Stated task: Please copy each of the rows below word for word, leaving out the pictures.

Supplied material:
--------------------------------------------------

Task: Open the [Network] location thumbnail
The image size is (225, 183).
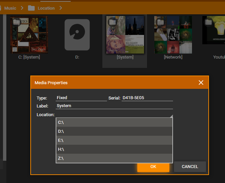Action: (x=173, y=35)
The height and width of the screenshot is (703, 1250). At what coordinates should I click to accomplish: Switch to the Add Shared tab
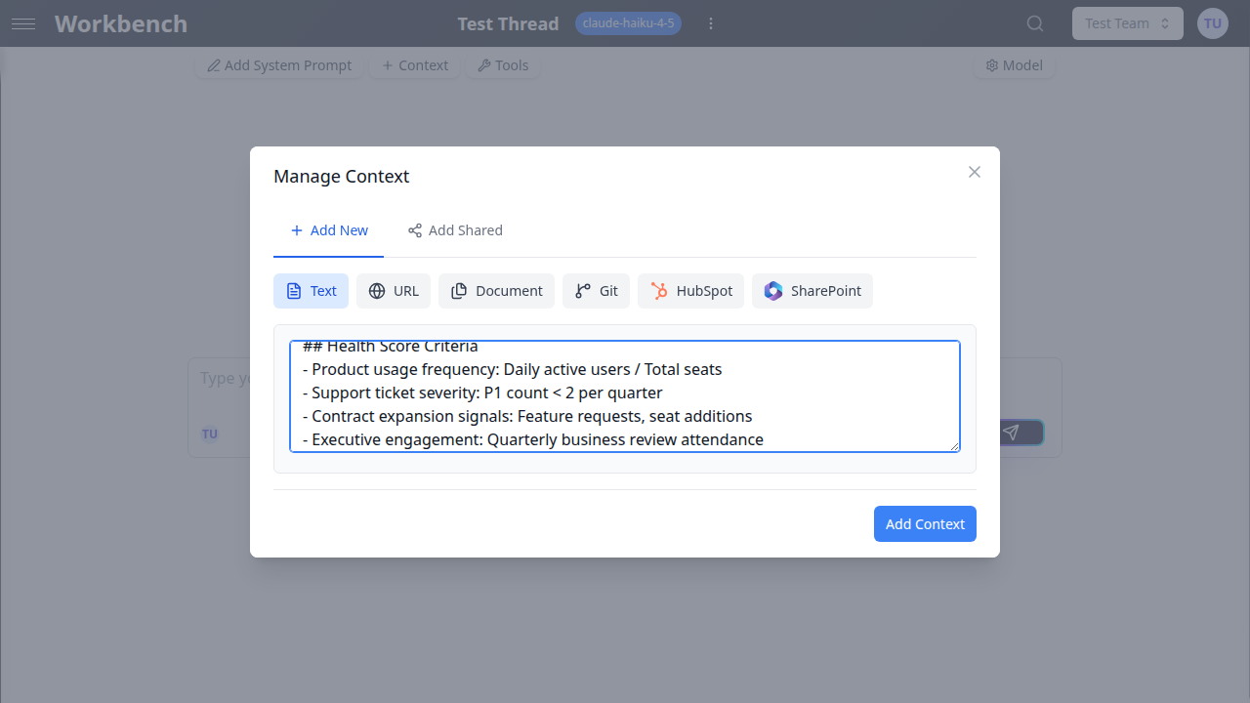point(455,230)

--------------------------------------------------

Reply:
Task: Open the [Network] location thumbnail
The image size is (225, 183).
Action: (x=173, y=35)
The height and width of the screenshot is (703, 1250). At what coordinates should I click to accomplish: Switch to the Add Shared tab
point(455,230)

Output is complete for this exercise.